» Text section
7.5.1 Air intake system

The air intake system usually consists of an integrated air cleaning filter housing, silencer, expansion joint, inlet manifold, etc., leading to the compressor suction of the turbine. The filter elements prevent compressor fouling, erosion, and physical damage to compressor blades that may take place if the amount of the airborne dirt and contaminants is more than 25–30 microns. The dirt that accumulates on the filter elements is cleaned by the jets of compressed air in the counter direction of the main flow.

7.5.2 Anti-icing system

Anti-icing systems prevent formation of ice in the air intake system and on compressor blades when the ambient air temperature falls below a low temperature, say +280 K, while the relative humidity is at or above 70%. This system warms the compressor intake air by circulating hot air from the compressor exhaust and then mixing hot air with the intake air.

» Supplied material
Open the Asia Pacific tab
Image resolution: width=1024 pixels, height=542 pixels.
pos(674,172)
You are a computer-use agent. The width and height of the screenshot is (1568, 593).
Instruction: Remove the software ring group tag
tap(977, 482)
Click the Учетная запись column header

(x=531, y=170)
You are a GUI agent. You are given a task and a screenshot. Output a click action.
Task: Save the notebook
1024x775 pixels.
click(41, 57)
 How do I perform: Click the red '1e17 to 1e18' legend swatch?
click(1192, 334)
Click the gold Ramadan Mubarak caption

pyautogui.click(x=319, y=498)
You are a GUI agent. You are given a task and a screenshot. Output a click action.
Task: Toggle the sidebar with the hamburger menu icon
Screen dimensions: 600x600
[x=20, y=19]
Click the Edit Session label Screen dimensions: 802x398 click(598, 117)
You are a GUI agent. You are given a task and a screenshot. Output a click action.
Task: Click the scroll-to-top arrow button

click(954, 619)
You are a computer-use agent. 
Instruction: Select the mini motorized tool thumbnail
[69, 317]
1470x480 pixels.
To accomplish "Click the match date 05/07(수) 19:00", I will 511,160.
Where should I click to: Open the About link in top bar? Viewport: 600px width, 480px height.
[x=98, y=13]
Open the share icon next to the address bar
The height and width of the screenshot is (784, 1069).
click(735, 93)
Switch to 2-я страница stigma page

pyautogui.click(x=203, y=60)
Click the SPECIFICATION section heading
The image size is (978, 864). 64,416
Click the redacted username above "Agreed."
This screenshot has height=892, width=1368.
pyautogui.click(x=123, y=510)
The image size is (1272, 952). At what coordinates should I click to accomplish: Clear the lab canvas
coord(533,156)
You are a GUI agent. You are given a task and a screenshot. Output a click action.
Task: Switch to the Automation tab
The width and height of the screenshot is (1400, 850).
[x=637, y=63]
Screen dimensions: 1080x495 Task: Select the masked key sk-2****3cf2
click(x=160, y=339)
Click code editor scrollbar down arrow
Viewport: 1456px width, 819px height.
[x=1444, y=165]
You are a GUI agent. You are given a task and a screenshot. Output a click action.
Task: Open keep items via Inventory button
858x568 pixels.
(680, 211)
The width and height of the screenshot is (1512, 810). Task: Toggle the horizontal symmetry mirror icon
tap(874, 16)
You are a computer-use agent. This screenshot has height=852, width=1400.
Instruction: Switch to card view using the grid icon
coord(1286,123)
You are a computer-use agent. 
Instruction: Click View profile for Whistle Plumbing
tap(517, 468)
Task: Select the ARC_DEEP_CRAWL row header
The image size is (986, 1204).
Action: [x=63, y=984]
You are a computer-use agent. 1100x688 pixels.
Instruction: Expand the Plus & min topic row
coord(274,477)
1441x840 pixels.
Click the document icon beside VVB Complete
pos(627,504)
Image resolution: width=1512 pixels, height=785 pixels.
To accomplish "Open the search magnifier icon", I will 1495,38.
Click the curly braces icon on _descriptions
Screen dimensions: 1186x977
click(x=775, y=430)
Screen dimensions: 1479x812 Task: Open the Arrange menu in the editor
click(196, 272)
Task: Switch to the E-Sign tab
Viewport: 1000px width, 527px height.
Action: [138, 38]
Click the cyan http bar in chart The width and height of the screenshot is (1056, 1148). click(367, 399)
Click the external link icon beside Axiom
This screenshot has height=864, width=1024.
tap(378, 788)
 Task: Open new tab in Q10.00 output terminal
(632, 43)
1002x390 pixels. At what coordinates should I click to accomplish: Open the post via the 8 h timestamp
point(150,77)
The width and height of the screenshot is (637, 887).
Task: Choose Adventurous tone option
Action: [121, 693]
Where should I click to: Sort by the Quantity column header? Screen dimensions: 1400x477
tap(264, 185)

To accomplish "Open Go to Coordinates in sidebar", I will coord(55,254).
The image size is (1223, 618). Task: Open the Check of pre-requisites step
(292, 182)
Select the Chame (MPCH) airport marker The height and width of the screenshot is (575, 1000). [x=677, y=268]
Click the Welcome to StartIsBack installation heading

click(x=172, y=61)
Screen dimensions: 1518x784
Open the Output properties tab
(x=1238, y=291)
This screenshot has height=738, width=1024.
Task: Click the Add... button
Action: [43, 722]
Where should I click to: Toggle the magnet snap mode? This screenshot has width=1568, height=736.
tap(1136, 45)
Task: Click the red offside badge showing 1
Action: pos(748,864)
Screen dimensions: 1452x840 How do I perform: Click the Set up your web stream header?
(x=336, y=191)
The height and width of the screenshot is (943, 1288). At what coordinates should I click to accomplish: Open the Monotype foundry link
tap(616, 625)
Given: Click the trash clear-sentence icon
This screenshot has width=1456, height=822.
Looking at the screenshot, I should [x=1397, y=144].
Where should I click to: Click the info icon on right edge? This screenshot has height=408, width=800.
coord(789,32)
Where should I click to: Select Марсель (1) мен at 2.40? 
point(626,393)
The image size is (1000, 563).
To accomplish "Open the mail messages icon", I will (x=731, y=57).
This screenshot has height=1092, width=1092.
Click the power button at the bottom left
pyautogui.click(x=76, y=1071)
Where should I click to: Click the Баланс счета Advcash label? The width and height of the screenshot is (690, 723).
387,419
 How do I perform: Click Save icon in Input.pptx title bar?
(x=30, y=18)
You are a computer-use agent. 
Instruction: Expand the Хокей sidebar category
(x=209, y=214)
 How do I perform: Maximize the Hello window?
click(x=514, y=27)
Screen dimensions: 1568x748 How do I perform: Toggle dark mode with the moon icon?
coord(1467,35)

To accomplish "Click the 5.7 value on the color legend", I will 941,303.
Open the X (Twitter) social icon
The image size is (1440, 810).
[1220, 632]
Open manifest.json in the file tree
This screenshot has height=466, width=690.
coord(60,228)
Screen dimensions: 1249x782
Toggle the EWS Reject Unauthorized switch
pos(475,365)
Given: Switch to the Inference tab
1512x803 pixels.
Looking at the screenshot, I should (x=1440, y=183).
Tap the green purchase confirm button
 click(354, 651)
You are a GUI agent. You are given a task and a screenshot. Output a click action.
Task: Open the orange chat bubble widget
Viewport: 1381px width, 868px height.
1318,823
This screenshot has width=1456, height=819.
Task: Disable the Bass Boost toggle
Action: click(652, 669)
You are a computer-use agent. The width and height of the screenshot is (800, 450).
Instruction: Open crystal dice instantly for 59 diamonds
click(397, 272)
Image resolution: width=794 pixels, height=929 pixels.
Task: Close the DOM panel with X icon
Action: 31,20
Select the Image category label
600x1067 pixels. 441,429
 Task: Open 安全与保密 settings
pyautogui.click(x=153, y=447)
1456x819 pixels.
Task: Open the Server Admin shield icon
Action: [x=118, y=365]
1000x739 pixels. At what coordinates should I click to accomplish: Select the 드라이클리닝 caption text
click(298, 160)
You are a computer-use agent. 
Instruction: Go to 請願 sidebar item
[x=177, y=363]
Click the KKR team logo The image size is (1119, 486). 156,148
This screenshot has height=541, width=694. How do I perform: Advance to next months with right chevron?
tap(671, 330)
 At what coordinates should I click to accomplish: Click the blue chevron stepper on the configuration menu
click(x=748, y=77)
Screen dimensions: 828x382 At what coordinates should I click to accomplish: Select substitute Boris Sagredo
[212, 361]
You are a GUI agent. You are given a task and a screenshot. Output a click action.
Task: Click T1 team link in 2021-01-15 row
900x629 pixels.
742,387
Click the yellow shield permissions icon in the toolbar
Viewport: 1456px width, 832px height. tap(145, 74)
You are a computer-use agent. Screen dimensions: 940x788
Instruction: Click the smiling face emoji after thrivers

» What to work on
Extend the passage on turbine air intake and anti-icing systems, picking up right after its final sentence.

» The response
7.5.3 Evaporative cooling system

The evaporative cooling system is used to raise both power output and efficiency of gas turbines. The power output and efficiency rating of gas turbines are usually based on ISO conditions (inlet air temperature 288 K and 65% relative humidity). If the inlet air is hotter and drier than ISO conditions, the power of the gas turbine decreases. The purpose of the evaporative system is to cool the intake air by introducing water in the air system, where evaporation energy of water reduces enthalpy of air, resulting in increase in compressor inlet mass flow.

7.5.4 Exhaust system

Hot exhaust gases coming from the gas turbine are evacuated to the atmosphere through a stack. The gases pass through a silencer to attenuate the sound of the exhaust gases before being released. In the exhaust system an expansion joint is provided to compensate for thermal expansion in the exhaust ducting.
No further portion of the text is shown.